How is such a paradox to be explained? Modern dis­coveries have confirmed the theory of conti­nental drift, which supposes that the present land masses were once combined into a single ancestral con­tinent, Pangaea, which split into fragments that drifted through time to their present positions. According to this theory, the Spitsbergen area was once a part of the Eurasian land mass that drifted north toward the end of Cretaceous time. When Iguanodon lived, the Spits­bergen area may have been located far enough south to have sufficient daylight to provide the plant life it needed for food.

In recent years the complementary theory of "polar wandering" or "polar motion" has attracted much attention and gained many adherents. The study of magnetism in rocks seems to indicate that in former geologic ages the poles were not situated where they are now. According to some authorities the North Pole at the time of the dino­saurs was at a point in northern Siberia. In this case, Spitsbergen would have been located roughly in the same latitude as present-day Oslo and Stockholm- again, far enough south for plant life to provide food. Thus the theories of continental drift and polar wan­dering coincide with the evidence we have of a warmer Earth during Cretaceous time to explain how dinosaurs could have lived on Spitsbergen.

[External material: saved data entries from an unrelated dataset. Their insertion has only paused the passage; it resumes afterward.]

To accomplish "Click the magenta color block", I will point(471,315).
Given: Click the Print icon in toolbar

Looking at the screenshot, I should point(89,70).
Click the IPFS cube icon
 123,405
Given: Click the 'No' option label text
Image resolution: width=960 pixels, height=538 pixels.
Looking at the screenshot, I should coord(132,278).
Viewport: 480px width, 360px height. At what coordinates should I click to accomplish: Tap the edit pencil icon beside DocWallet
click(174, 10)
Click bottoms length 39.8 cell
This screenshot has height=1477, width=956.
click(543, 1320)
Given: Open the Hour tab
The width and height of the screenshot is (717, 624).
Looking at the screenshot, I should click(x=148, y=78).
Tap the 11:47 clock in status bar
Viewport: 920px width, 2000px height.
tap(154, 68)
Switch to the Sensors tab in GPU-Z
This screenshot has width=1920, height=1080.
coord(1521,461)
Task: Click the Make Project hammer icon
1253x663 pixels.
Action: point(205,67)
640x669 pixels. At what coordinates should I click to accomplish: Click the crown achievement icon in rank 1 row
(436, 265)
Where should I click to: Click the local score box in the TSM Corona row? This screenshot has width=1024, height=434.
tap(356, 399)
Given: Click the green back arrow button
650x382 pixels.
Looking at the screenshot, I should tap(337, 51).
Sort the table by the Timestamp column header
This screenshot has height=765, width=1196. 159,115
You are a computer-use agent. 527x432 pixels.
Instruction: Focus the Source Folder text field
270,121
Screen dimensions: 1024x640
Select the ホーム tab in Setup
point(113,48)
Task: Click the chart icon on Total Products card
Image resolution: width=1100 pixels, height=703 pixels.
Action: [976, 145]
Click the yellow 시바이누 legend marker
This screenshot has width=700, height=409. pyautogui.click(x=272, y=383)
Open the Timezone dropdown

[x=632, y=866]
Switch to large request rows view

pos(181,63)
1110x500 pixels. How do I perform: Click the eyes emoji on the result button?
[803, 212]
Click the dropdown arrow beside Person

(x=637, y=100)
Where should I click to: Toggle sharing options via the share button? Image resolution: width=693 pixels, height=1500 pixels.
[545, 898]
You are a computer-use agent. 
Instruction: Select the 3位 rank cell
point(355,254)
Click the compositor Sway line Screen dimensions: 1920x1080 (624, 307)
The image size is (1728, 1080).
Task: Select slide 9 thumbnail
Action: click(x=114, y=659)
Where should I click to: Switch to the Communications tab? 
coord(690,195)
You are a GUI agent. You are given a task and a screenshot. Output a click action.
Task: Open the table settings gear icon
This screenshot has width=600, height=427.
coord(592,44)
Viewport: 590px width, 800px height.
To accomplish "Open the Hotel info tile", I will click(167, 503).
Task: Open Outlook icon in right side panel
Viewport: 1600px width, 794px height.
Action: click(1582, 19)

Iguanodon was first described in 1825 by Gideon Mantell, a rather eccentric physician-scientist, who spent much of his life collecting and studying fossil bones from the Wealden beds in southern England. To Mantell, the bones of the Weald revealed an England of ancient ages quite unlike the England of 19th-century days-one of tropical aspect, inhabited by gigantic reptiles. Through the years this concept has been extended by the successors of Mantell until today it encompasses the world. And it has grown by the accu­mulation of separate discoveries, one by one, and year after year. The Spitsbergen footprints constitute one of the most interesting studies that began al­most two centuries ago. They extend the tropical environments of Cretaceous time, and take us back to a vanished world.